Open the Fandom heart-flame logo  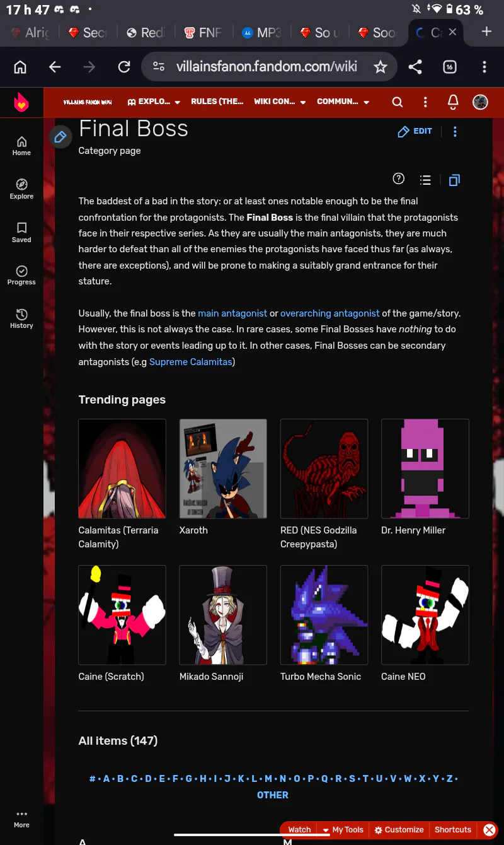point(21,102)
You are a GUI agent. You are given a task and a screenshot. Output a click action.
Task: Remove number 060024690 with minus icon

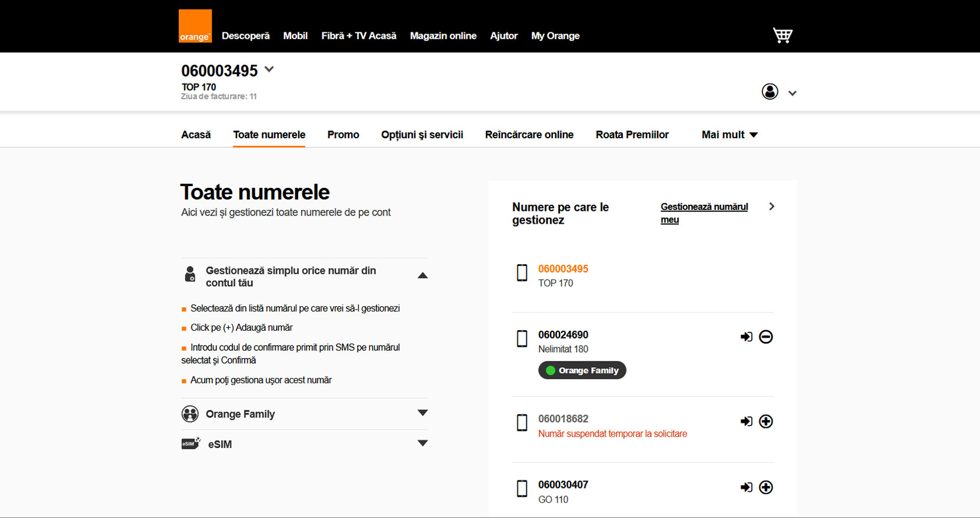765,337
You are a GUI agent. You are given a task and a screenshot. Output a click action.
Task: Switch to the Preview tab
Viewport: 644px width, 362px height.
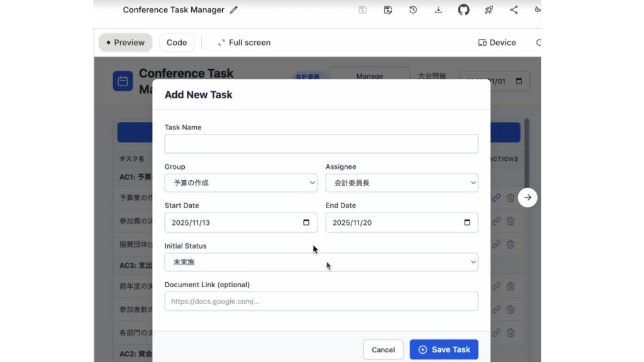(x=125, y=43)
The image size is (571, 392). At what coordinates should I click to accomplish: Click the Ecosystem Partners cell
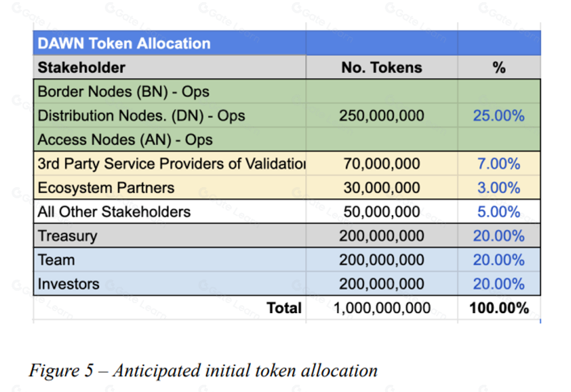pos(170,188)
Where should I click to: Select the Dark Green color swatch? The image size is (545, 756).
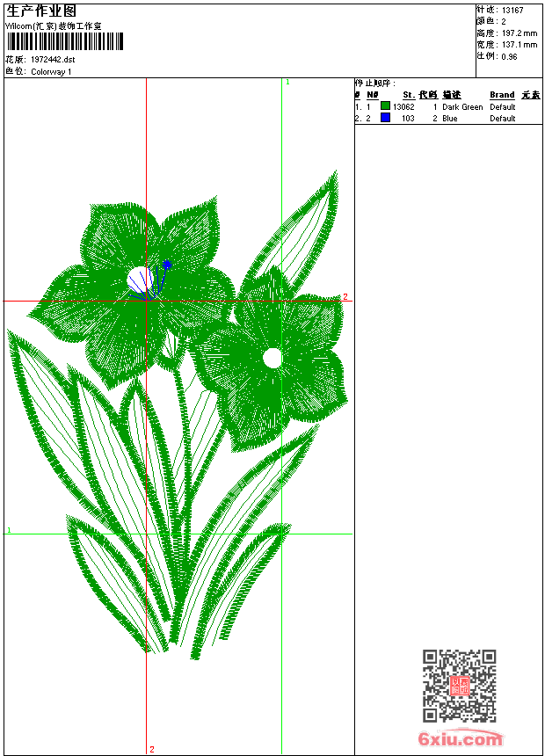pos(385,106)
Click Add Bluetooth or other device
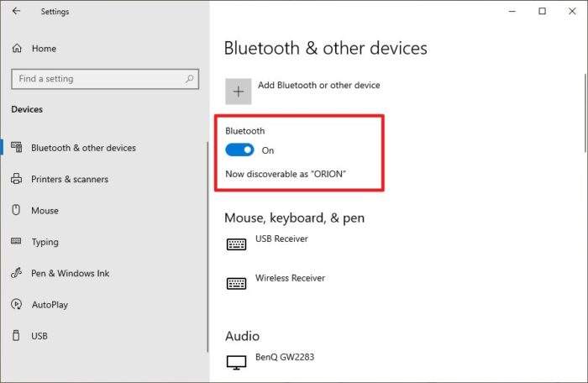588x383 pixels. pyautogui.click(x=318, y=85)
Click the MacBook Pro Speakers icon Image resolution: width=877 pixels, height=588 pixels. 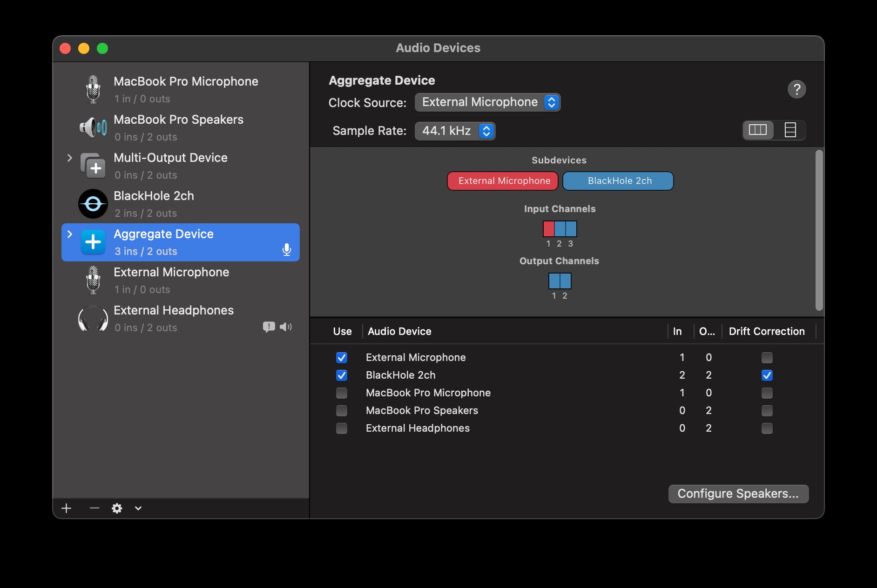(93, 127)
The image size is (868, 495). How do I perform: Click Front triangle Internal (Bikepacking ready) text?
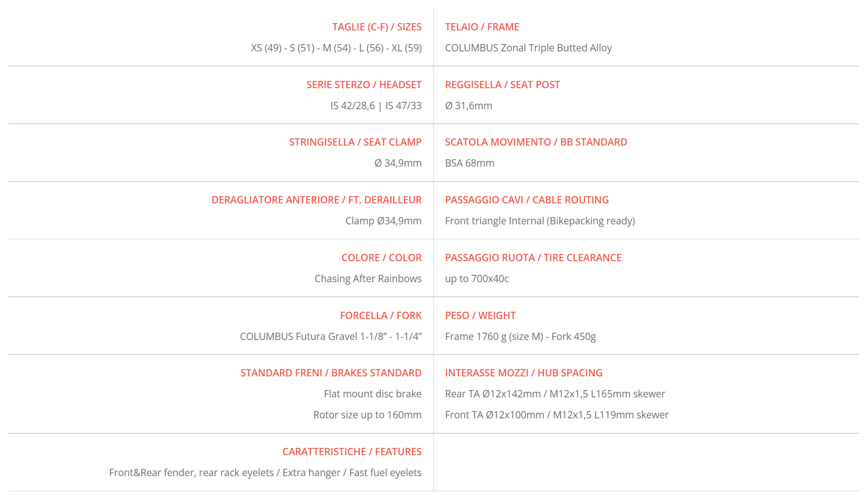[540, 221]
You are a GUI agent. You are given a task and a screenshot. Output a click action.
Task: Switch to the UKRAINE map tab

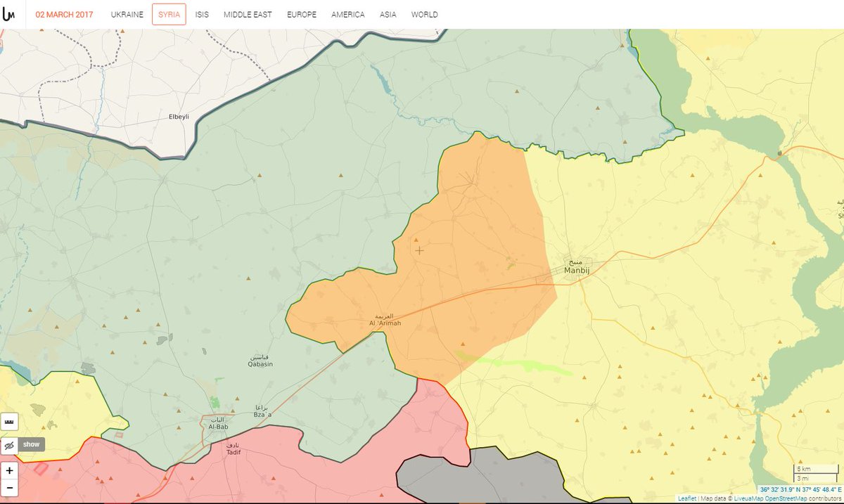[127, 14]
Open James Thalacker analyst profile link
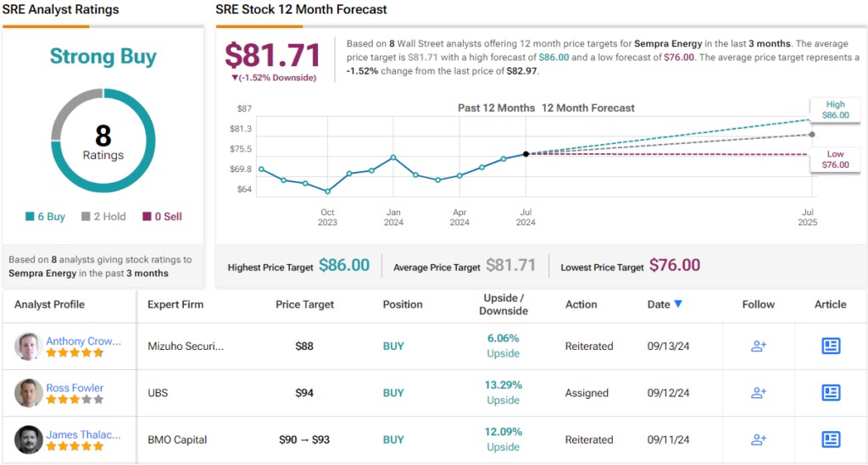 tap(83, 435)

## WHAT TO DO:
All lines from the one containing "Task: Switch to the UKRAINE map tab" through the final line of the records are to be retyped exactly; no other lines and no pictures are to be included.

## FINISHED EXERCISE:
Task: Switch to the UKRAINE map tab

[127, 14]
Open James Thalacker analyst profile link
 tap(83, 435)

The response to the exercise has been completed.